Intel has taken huge pains to stop a repeat of the driving force woes that plagued its first-generation “Alchemist” GPUs inside its second-generation “Battlemage” playing cards, Intel fellow Tom Petersen informed The Full Nerd podcast on Tuesday morning.
“It’s a complex problem, but we have invested gi-namic resources into addressing it,” Petersen, often known as “TAP,” informed The Full Nerd crew, hosted by PCWorld regulars, as Intel launched the Intel “Battlemage” or B580 playing cards. “It’s like enormous, and gigantic.”
The story Intel’s first A770 and A750 playing cards have been anticipated to inform was one in all a literal third-party competitor whose presence would drive down the costs of graphics playing cards at a time the place AMD and particularly Nvidia have been pushing them greater and better. However the launch of Arc arrived a yr later than anticipated, and the A770 and A750 adopted the debut of the A380 in China that was accompanied by terrible software program glitches. Our A770/A750 evaluate was additionally affected by a number of software program points, even when some weren’t essentially deal breakers.
Nonetheless, when PCWorld finally ends up writing a narrative titled “Are Intel Arc GPUs still buggy?” a number of months later, there have been substantive issues.
Our followup article confirmed how the driving force expertise improved, nonetheless, and Petersen mentioned that Intel’s ongoing driver stack continues that development.
“Think of it as we’ve done more than 50 driver releases since we launched Alchemist,” Petersen mentioned Tuesday. “That’s 50. And those driver releases have all gone through massive [quality assurance] cycles.”

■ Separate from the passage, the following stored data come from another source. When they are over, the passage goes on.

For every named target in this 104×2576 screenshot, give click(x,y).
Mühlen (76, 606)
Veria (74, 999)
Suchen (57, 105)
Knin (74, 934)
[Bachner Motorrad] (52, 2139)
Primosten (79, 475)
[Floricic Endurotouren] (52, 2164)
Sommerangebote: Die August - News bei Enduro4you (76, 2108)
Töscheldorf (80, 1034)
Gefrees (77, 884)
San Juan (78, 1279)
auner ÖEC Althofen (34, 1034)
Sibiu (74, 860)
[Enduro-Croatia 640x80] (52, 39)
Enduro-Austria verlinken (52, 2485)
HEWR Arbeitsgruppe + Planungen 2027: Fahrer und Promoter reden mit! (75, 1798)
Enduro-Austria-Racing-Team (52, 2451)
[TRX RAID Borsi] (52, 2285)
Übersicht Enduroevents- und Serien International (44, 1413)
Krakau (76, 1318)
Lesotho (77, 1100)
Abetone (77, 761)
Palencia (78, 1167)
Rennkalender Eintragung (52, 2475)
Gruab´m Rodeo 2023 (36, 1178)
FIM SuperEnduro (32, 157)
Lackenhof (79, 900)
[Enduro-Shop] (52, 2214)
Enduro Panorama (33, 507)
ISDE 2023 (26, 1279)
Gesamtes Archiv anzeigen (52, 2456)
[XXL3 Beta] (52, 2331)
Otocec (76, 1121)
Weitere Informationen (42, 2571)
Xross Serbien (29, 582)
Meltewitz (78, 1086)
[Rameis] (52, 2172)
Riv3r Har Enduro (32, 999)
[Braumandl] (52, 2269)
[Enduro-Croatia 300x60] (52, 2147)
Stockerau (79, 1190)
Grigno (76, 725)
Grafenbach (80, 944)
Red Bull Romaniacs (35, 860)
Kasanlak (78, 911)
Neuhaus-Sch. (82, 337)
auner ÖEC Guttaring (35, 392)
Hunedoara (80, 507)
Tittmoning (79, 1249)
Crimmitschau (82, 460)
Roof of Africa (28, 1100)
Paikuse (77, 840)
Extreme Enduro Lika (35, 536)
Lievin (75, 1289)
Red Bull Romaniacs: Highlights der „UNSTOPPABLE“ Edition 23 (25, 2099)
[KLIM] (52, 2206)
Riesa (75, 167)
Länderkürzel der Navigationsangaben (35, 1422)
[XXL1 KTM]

“We’ve increased our game coverage by 2.5X — so, you know, hundreds and hundreds of games are run every week looking for validation regressions,” Petersen added. “So it’s only through testing and architecture and hard work that we can get our driver quality where it needs to be. But I feel very comfortable that we are over that hump.”
Petersen mentioned that he expects “hundreds of thousands” of individuals to purchase the Battlemage playing cards.
“This is really going to be either earth-shattering for me as we get out, and there’s like hundreds of millions, or hundreds of thousands of people that buy this card, and I’m going to be delighted when they say this is rock solid, or it’s just going to shatter me… I don’t expect the second one, it’s a nice thing.”
Not the striongest endorsement, possibly. However with Intel’s market share within the discrete graphics market primarily at zero, it has nowhere to go however up.